- Directed by: Arshad Siddiqui
- Screenplay by: Arshad Siddiqui
- Story by: Arshad Siddiqui
- Produced by: Bhupender Singh Sandhu, Arpit Garg
- Starring: Aksha Pardasany; Rohit Vikkram; Arsh Sandhu;
- Cinematography: Ravi Bhat
- Edited by: Hardik Singh Reen
- Music by: Liyakat Ajmeri, Sunil Singh
- Production company: Arsh Sandhu Production
- Distributed by: Brandex Entertainment
- Release date: 17 March 2023;
- Country: India
- Language: Hindi

= Shubh Nikah =

Shubh Nikah is an Indian 2023 Hindi language family drama film written and directed by Arshad Siddiqui.

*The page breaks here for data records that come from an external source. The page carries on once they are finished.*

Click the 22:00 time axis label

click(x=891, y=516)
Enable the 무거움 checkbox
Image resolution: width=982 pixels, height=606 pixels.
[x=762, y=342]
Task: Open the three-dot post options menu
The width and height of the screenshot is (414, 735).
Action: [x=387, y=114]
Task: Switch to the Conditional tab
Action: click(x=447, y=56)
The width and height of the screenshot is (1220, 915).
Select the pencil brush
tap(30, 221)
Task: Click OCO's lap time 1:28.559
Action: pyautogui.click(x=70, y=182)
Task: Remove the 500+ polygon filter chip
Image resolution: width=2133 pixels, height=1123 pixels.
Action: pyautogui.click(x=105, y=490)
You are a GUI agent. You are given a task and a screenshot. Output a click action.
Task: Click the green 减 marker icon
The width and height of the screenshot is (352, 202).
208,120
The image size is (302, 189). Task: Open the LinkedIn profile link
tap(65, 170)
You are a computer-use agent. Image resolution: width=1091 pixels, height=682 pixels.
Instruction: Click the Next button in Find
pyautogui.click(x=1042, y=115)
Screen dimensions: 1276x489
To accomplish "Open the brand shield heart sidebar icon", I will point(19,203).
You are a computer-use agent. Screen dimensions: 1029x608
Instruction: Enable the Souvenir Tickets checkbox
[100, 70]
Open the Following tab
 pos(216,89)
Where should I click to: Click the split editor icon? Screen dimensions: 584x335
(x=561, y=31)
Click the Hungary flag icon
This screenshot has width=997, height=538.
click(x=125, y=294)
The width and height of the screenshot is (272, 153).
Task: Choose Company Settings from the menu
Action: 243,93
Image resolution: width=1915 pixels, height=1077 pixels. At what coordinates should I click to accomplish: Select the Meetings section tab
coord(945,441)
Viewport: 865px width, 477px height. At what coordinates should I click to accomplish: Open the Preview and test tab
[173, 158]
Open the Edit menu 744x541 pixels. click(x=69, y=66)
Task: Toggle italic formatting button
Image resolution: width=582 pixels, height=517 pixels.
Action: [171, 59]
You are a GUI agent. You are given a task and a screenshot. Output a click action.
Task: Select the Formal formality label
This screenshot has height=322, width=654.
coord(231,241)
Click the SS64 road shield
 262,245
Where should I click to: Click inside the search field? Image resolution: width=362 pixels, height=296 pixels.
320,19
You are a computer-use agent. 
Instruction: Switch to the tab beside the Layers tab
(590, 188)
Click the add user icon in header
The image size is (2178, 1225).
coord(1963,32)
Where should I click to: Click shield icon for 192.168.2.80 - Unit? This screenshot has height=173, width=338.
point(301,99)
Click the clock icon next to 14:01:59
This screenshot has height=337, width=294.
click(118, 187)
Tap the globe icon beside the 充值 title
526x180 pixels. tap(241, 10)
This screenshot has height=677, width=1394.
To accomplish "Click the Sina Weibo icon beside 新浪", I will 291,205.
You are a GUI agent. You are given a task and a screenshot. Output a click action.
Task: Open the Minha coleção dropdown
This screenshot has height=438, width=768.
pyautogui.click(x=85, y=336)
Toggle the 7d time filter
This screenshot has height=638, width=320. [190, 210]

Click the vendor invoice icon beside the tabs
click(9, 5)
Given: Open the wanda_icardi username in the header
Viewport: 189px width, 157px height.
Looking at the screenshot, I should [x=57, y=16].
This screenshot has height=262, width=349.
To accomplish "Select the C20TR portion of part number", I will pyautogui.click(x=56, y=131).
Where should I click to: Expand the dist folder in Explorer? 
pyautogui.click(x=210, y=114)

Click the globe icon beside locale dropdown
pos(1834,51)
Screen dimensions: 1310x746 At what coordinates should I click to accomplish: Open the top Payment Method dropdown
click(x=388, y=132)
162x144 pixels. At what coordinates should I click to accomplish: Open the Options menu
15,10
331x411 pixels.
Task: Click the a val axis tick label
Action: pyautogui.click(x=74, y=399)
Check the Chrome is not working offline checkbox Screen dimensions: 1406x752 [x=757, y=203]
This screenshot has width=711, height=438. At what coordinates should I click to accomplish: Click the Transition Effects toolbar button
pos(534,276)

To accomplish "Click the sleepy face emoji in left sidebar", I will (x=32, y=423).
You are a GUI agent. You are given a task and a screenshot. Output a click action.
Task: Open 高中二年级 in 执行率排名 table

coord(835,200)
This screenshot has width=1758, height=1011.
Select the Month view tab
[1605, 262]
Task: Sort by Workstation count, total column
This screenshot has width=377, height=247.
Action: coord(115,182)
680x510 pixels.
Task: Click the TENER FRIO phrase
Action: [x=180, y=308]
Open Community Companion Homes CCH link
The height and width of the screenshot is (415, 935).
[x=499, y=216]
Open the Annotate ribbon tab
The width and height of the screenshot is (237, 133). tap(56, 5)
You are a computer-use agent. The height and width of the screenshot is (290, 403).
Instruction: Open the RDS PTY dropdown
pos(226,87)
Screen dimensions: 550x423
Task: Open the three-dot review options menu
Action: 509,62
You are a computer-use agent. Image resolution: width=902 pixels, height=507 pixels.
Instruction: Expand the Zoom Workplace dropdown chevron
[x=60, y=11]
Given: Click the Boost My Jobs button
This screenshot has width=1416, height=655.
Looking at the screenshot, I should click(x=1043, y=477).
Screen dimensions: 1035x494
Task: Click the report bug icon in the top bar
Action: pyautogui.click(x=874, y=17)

The film stars Aksha Pardasany and Rohit Vikkram in the lead roles, with Arsh Sandhu and others appearing in supporting roles. It is scheduled for theatrical release on 17 March 2023.

== Plot ==
The story follows Munna Lal Mishra, a Hindu boy, and Zoya Khan, a Muslim girl, who fall deeply in love without realizing the challenges their relationship will bring. As their bond grows, they must face the weight of societal expectations. Only time will reveal whether these pressures will drive them apart or whether their love will ultimately be embraced by those around them.

== Cast ==
- Aksha Pardasany as Zoya Faraz
- Rohit Vikkram as Munna Lal Mishra
- Arsh Sandhu as Sabir Khan
- Govind Namdev as Shyama Lal Mishra
- Pankaj Berry as Sufiyan Rabbani
- Deepak Rana as SP Arjun Pratap Singh
- Ehsan Khan as Nasir Faraz
- Kunwar Aziz as Shamshad Faraz
- Gargi Patel as Shehnaz Beghum
- Rudrakshi as Khalajaan
- Liyakat Nasir as Mata Prasad Pandey

== Reception ==
Archika Khurana of The Times of India gave the movie 2.5/5 stars and wrote "In a nutshell, ‘Shubh Nikah’ may not be one of the best movies on intercaste love and marriage, but its heart is certainly in the right place". Einpresswire.com gave the movie good reviews and wrote "On the whole, Shubh Nikah is a good, easy watch with your family- Simple yet impactful!!!"